(Dataset entries)

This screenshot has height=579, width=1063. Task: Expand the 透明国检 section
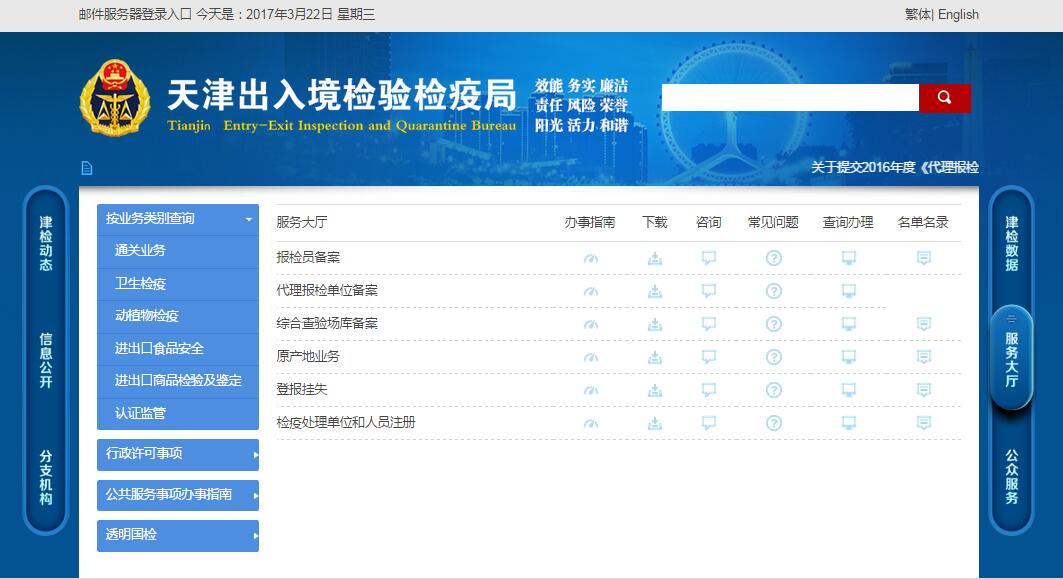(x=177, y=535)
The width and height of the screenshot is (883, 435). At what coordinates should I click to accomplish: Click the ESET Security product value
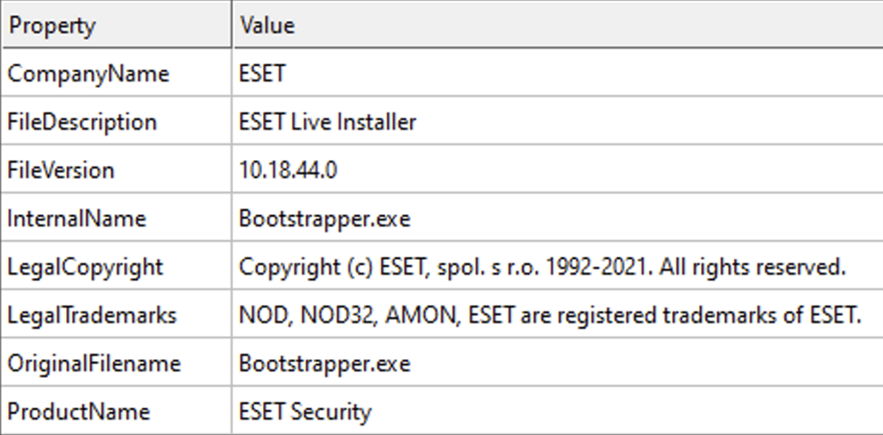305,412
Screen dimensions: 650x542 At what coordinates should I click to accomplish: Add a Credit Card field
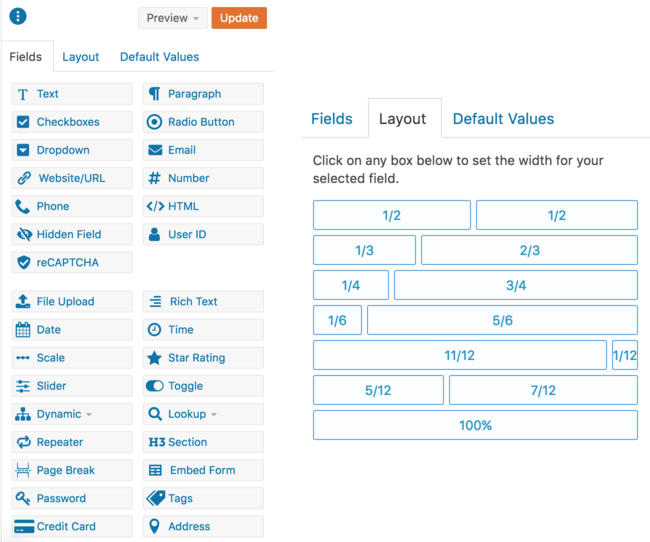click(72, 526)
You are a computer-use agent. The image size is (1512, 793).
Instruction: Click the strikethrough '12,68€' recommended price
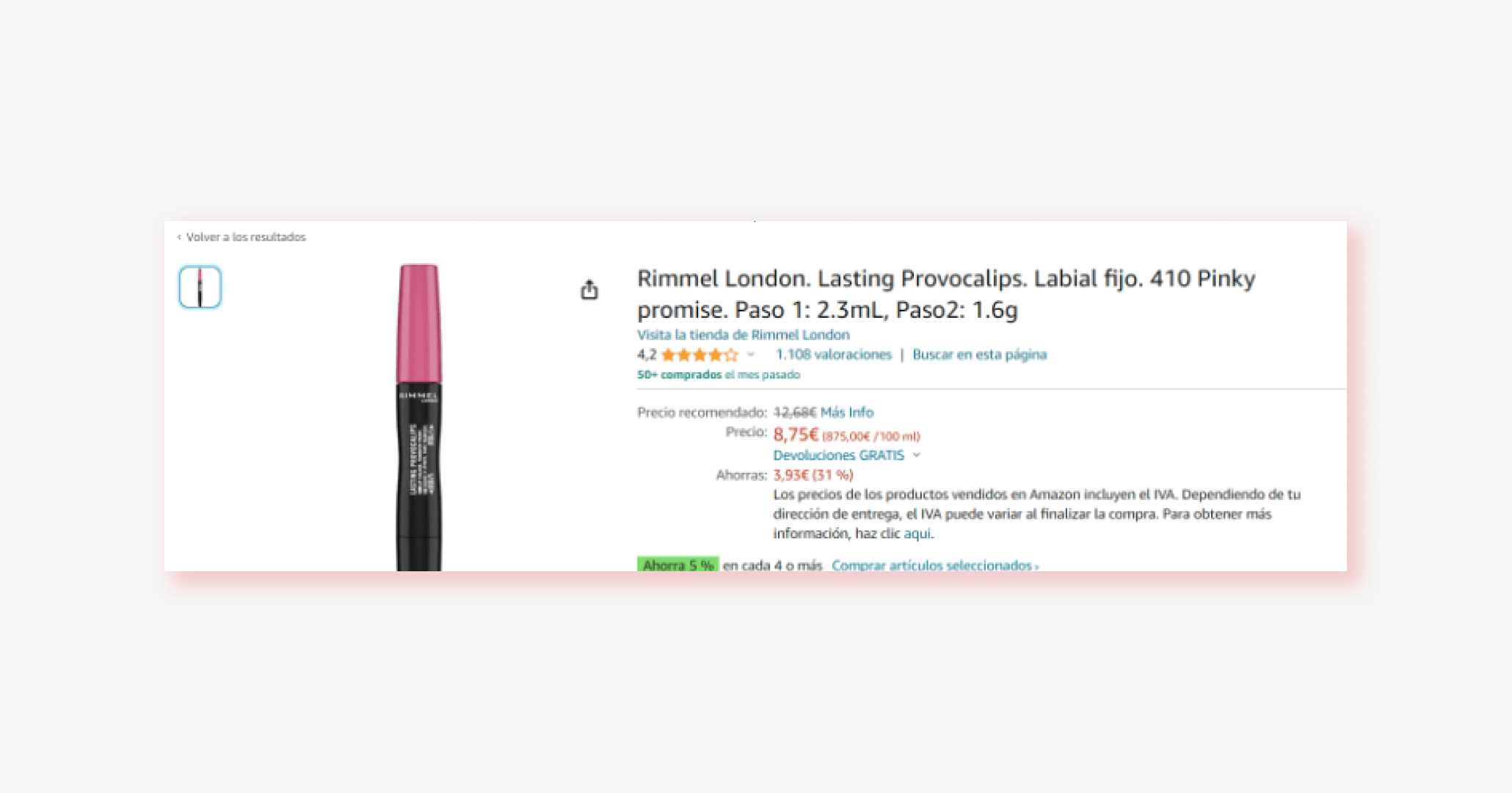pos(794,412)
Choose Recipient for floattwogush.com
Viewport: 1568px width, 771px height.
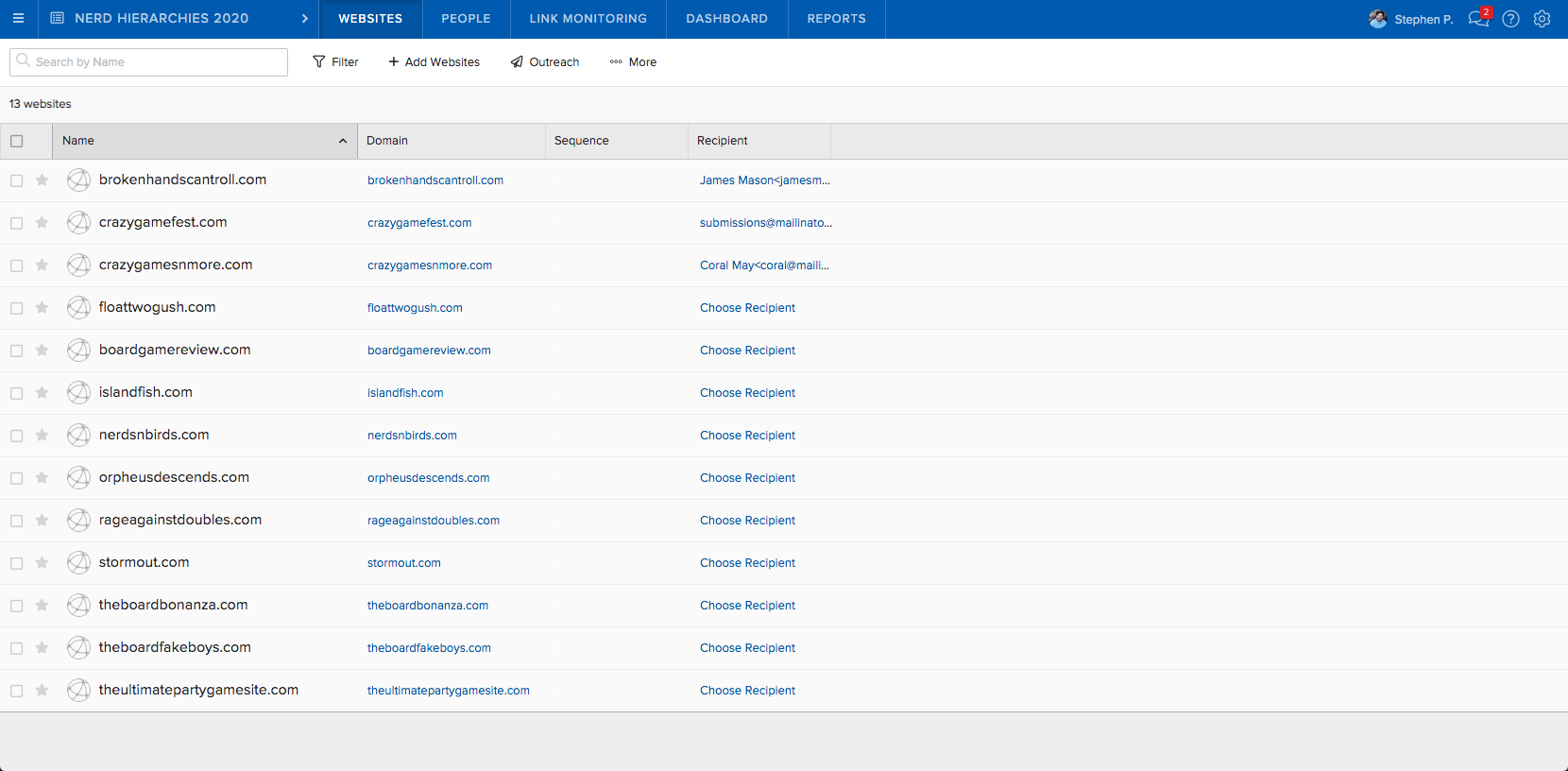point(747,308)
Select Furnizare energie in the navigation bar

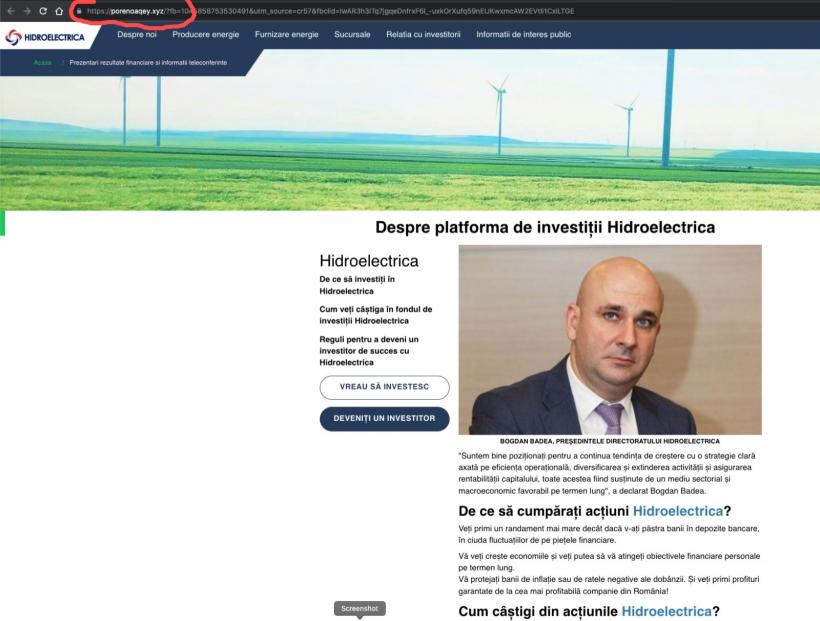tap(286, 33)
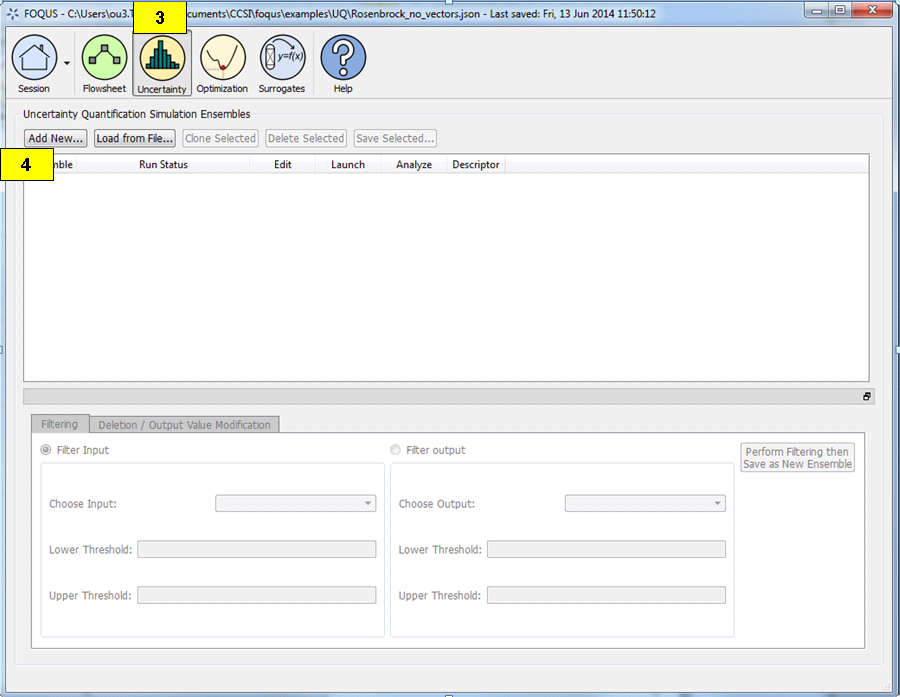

Task details: Copy exactly the lines that run from the one containing "Viewport: 1568px width, 771px height." to the last line of the records, both included, and leave out every picture.

Result for this exercise:
Viewport: 1568px width, 771px height.
point(747,308)
Select Furnizare energie in the navigation bar

tap(286, 33)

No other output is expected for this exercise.